Tel que promis à plusieurs de nos lecteurs, nous entreprenons une série de textes portant sur l’affaire Norbourg. Notre intervention prendra ici la forme d’un minifeuilleton dans lequel régulièrement j’ajouterai de nouvelles sections à la fin du présent article. Ces textes seront repris et augmentés dans une nouvelle édition de mon ouvrage Exercer la Saine Gestion plus tard cet automne. Pour nos lecteurs hors du Québec, je me permettrai quelques notes complémentaires pour expliquer le contenu local du plus important scandale financier et managérial que le Québec n’a jamais connu1.
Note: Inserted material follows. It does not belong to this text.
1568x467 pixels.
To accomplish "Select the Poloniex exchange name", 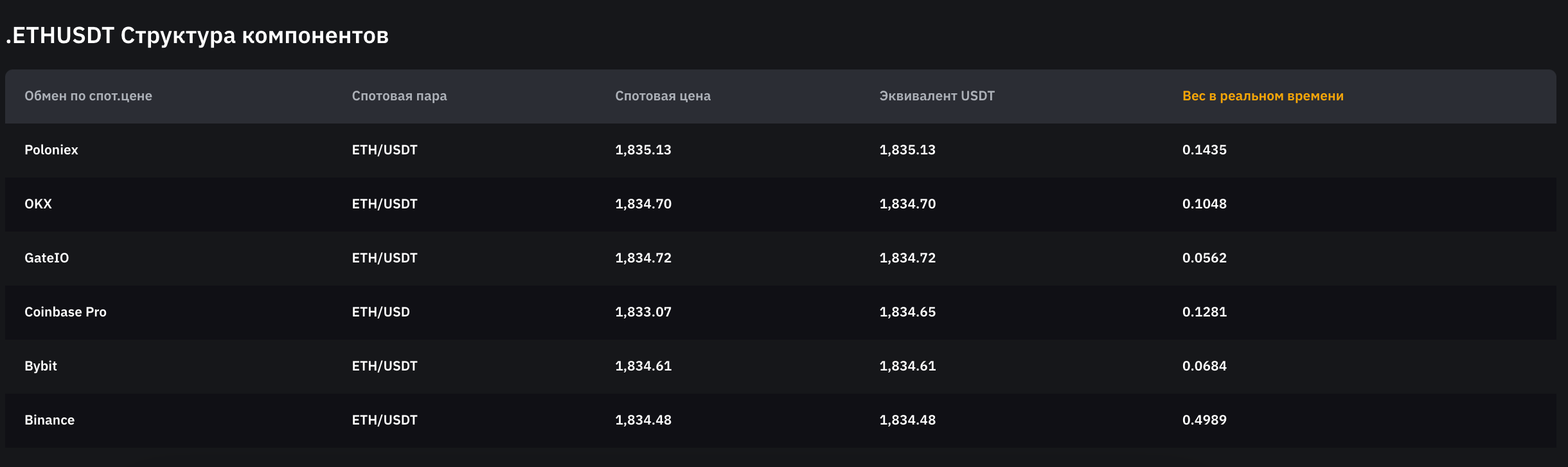I will coord(51,150).
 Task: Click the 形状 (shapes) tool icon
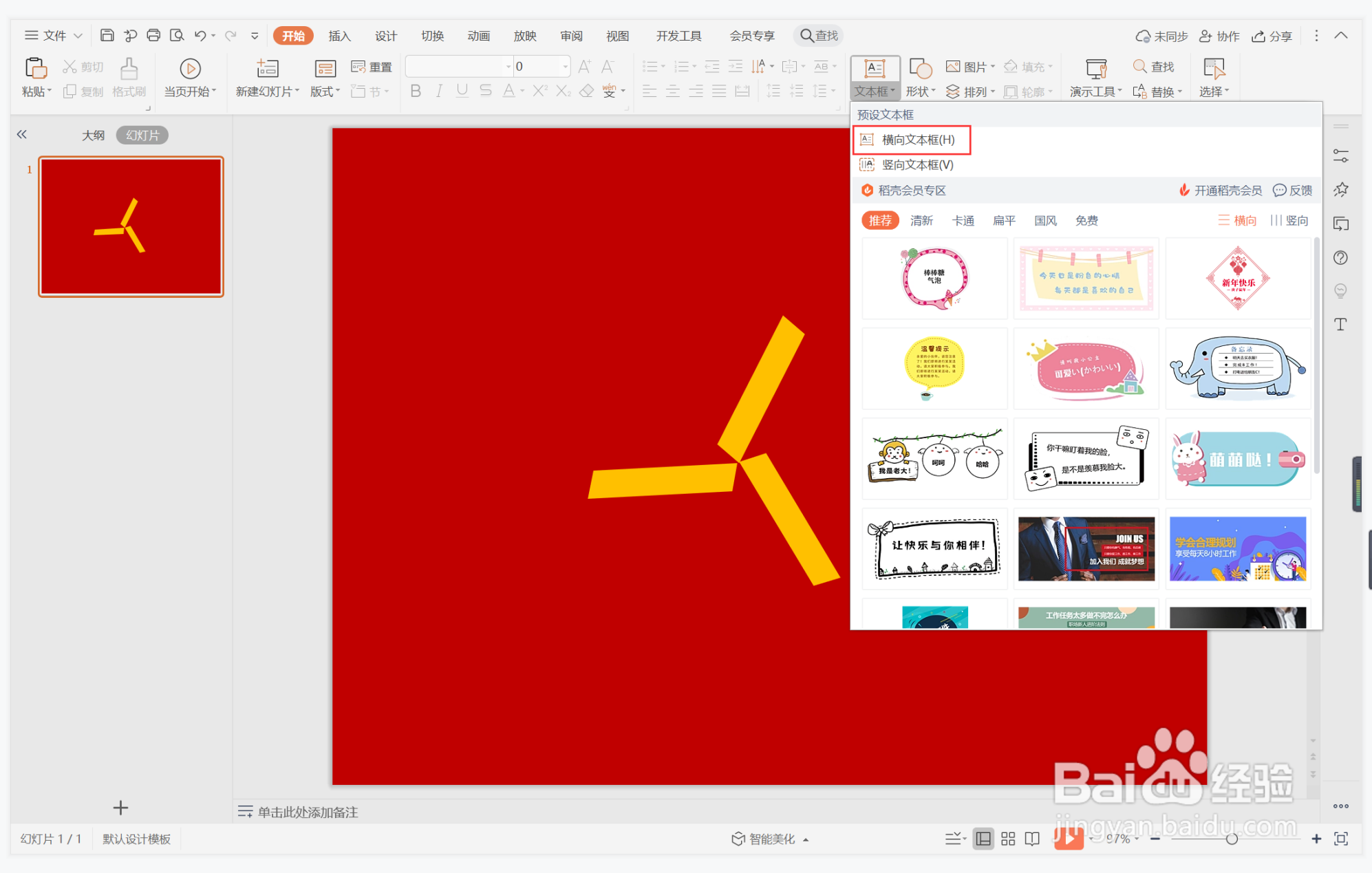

En 2005, des milliers de petits épargnants ont vu leur économie de retraite disparaître du jour au lendemain. L’affaire Norbourg venait s’ajouter à la collection d’histoires d’horreur managériale. Imbroglio de chassés-croisés entre divers intervenants, gestionnaires de fonds de placement, administrateurs de sociétés, banquiers, caissiers, comptables, vérificateurs, conseillers légaux et autres consultants qui semblent n’y avoir vu que du feu et de la fumée. Manifestement, leur jugement fut pour le moins affecté. Vincent Lacroix est en prison et bientôt plusieurs de ses employés passeront dans la casserole de la justice.
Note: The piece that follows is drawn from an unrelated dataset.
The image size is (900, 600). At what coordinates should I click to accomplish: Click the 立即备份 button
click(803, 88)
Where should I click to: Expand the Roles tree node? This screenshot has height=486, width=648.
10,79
Notre propos ne portera pas sur les aspects criminels de l’affaire, d’autres le feront mieux que nous. Pour nous, l’affaire Norbourg représente beaucoup plus qu’une histoire de détournement de fonds et de fraude.


L’objectif est de répondre à cette question si souvent demandée.


  • Si des professionnels avaient conduit un audit de Saine Gestion et émis une opinion de conformité aux principes de Saine Gestion généralement reconnus, est-ce que cela aurait pu changer le cours des choses et éviter à des milliers d’épargnants les pertes causées par Vincent Lacroix et son équipe ?


Outre le fait que l’affaire Norbourg a été très médiatisée autour du procès de son actionnaire principal, Vincent Lacroix, Norbourg représente le type de malversations et de manipulations qui ont été conduites par le biais d’un organisme structuré, contrairement à des fraudes commises individuellement en marge d’une organisation. De prime abord, ils opéraient comme n’importe quelles autres entreprises. Vincent Lacroix était un PDG enviable, flamboyant et proche de ses amis.

Ce qui donnait, en apparence, confiance aux gens d’affaires était de croire à la compétence, malgré la fausseté du miroir, en enviant la réussite du prestidigitateur.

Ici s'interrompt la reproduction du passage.